At the moment there are seven of us - three full timers and four part timers. The part timers are doing quite big part time roles and so we're expecting we'll need to expand quickly.
Who are Otis' suppliers?
We don't contract the farmer directly, we've got partnerships with them through our mill, which is the Harraways mill in Dunedin, it's been there 150 years, and so partnering through them we were able to go out and meet the growers. Our philosophy was 'New Zealand farmers are already doing a great job at growing oats, Harraways is already doing a great job of milling oats, we just want to add on to the end of that system'. All of our oats are grown in Southland or Otago; oats are grown best closest to the poles as you can, so you don't grow oats close to the equator - the best oats are grown in New Zealand, Sweden or Scotland.

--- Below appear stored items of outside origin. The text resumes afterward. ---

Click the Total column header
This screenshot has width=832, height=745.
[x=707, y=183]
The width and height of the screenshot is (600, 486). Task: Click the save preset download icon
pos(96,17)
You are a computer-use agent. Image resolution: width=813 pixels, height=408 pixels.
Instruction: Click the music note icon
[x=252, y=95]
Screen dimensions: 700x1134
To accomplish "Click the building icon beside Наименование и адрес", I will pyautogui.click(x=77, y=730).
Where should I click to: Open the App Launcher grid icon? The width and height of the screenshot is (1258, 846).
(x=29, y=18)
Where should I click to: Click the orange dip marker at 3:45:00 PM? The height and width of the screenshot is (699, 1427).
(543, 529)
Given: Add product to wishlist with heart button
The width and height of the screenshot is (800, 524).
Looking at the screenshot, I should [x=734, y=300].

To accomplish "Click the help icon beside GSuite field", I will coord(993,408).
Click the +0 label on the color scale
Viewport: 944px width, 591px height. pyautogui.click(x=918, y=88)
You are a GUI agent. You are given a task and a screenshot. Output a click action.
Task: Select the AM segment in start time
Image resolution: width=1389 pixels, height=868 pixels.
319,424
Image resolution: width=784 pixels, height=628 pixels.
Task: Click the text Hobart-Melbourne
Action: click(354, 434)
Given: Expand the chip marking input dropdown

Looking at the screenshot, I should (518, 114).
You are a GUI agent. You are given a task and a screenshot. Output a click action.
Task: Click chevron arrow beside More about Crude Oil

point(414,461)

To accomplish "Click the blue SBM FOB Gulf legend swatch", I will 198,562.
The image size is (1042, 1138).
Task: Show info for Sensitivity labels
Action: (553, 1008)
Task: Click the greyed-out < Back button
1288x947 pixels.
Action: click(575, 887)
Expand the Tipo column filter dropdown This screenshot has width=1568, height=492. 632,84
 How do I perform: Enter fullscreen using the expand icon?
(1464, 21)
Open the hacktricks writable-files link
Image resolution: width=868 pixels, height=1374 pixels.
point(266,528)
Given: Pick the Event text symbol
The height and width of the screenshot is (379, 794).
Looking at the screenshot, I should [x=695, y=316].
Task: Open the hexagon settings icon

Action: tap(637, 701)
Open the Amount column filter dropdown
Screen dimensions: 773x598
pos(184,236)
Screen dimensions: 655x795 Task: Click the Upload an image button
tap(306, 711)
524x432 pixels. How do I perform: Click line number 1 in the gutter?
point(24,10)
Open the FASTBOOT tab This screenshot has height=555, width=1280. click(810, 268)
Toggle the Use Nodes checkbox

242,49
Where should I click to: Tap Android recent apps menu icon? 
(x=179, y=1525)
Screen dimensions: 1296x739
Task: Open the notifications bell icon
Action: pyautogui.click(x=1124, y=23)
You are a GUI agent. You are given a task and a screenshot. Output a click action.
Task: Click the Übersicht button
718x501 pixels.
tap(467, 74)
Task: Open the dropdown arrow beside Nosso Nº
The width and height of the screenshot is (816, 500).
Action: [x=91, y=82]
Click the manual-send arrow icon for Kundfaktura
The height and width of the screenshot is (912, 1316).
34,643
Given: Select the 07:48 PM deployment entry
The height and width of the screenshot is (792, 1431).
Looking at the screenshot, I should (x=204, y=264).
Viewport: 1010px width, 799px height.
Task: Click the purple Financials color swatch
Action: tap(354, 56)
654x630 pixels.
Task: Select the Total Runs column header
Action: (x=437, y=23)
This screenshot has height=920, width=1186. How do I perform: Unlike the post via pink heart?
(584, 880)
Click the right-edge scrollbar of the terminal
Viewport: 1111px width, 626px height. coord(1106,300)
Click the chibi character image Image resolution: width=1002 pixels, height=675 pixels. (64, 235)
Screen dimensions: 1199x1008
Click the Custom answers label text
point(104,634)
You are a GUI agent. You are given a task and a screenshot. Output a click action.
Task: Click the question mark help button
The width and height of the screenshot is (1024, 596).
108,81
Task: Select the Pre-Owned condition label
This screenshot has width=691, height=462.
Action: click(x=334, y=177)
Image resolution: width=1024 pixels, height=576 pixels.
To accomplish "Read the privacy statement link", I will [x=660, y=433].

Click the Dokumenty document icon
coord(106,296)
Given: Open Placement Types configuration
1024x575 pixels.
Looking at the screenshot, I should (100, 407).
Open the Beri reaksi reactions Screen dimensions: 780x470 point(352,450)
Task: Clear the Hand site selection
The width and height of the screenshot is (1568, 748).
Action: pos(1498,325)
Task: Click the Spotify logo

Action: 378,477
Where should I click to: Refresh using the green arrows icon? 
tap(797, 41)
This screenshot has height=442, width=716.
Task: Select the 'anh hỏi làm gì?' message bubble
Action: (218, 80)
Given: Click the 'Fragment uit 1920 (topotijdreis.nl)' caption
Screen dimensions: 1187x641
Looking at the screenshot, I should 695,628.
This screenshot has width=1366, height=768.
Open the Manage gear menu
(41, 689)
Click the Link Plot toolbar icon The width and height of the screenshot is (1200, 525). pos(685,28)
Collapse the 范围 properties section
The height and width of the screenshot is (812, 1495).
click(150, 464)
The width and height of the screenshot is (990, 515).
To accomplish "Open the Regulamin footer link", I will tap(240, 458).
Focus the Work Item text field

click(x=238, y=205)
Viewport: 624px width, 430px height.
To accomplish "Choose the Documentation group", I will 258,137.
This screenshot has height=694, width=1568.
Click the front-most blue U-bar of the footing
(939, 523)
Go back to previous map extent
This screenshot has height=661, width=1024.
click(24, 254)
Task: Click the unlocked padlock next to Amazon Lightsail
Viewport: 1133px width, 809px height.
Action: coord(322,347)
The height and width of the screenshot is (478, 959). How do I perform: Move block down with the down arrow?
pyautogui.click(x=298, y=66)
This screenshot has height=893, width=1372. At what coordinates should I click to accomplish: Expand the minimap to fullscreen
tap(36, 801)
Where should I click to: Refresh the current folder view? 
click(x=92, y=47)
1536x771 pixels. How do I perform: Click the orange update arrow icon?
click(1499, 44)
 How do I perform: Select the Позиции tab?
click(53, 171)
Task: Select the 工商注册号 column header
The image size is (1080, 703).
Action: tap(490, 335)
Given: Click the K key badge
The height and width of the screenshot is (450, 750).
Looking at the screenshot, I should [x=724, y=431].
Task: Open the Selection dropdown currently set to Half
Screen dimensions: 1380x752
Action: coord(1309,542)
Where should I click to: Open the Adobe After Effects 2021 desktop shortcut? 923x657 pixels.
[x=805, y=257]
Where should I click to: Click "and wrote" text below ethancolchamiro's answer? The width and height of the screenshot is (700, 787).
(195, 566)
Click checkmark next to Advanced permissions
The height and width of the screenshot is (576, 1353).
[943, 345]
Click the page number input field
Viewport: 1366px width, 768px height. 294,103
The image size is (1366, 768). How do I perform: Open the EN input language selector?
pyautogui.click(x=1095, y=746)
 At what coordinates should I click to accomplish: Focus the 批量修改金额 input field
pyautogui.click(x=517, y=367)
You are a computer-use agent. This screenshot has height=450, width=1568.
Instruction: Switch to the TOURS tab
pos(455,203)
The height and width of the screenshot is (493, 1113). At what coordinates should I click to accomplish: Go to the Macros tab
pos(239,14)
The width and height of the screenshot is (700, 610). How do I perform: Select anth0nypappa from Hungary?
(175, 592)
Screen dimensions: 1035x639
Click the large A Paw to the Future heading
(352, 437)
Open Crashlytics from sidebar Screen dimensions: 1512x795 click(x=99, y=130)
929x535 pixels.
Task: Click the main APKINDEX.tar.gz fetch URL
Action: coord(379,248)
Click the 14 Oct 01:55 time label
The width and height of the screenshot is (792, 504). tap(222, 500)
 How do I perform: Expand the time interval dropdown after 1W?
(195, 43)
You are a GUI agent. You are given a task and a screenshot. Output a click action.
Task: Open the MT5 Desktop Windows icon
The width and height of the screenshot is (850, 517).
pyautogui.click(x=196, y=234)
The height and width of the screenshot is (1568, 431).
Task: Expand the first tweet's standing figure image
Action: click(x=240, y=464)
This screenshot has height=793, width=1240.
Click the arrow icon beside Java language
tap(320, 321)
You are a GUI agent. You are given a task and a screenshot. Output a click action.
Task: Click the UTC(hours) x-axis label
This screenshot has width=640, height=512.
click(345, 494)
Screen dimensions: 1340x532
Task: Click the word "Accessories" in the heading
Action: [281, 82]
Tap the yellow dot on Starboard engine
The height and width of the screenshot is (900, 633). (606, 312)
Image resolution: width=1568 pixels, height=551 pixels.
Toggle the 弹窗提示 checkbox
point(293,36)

What are you focused on this year?
We're going to bring out a second milk, an everyday milk, when we get onto the supermarket shelf in the middle of this year. Anything you can make with cow's milk you can make with oat milk; cream, cheese, yoghurt, ice cream, and all of that will come, but we're focused on the milk at the moment.
There's a lot of challenges with scaling up, because we're sort of breaking into this new industry and what we want to do is solve those infrastructure challenges so we can first of all become a brand on every supermarket shelf of the country, and then export to Asia. We've really got our eye on Australia, and then China and Japan - they are both becoming very big cafe cultures when they weren't a few years ago. About 85 per cent of East Asian populations are lactose intolerant so even though they are drinking milk they really shouldn't be so that poses a big opportunity for New Zealand brands. Because our goal is to help create some environmental change, we can't do that by just selling a few thousand litres into cafes in New Zealand, we have to sell millions or hundreds of millions of litres overseas. I think New Zealand has a real opportunity to be a leader in plant-based foods - we see the future as being more plant-based.
What's your timeline for breaking into your first international market?
We've had some really cool cafes in Australia trial us, we just need to solve our scale up a little bit. We got that market primed and we will approach it in the same way as the local launch; get into some cool cafes and set up some demand with people.
We plan to launch into Australia in the third quarter of this year. We're ambitious, but we're realistic as well, there's more competition in Australia, but we think we'll have a competitive advantage as they don't grow their own oats.
How much competition are you facing?
As of today we're the first only and we've been in the market nearly a year. I definitely think there's scope for New Zealand to have at least two or three really good oat milk brands. As of the moment, I don't think anyone is using New Zealand oats, I think there's a few put their label on a foreign box. I think New Zealand is a little bit slower on trends, there's still a lot of people that haven't heard of oat milk. Another factor is there's not that much equipment in the country to make a bunch of it because it is really expensive.
How much have you invested to start the business?
We had some investment at the tail end of last year and at the end of this year we'll probably do a series b round, where we'll try to raise some more money, largely for equipment. The amount we've spent on development until now is about $500,000, developing our product to this point. It has been self-funded largely, with one investor so far who gave us some money for a share of the company last year.
What advice do you give to others thinking about starting their own business?
Go out and ask people that have been successful about it, and they don't have to necessarily be in the same field. We've been blown away by how many really successful senior business people and entrepreneurs have been so happy to help us free of charge. Give advice, be mentors to us. The other piece of advice is don't be deterred when things go wrong because that's all part of the journey.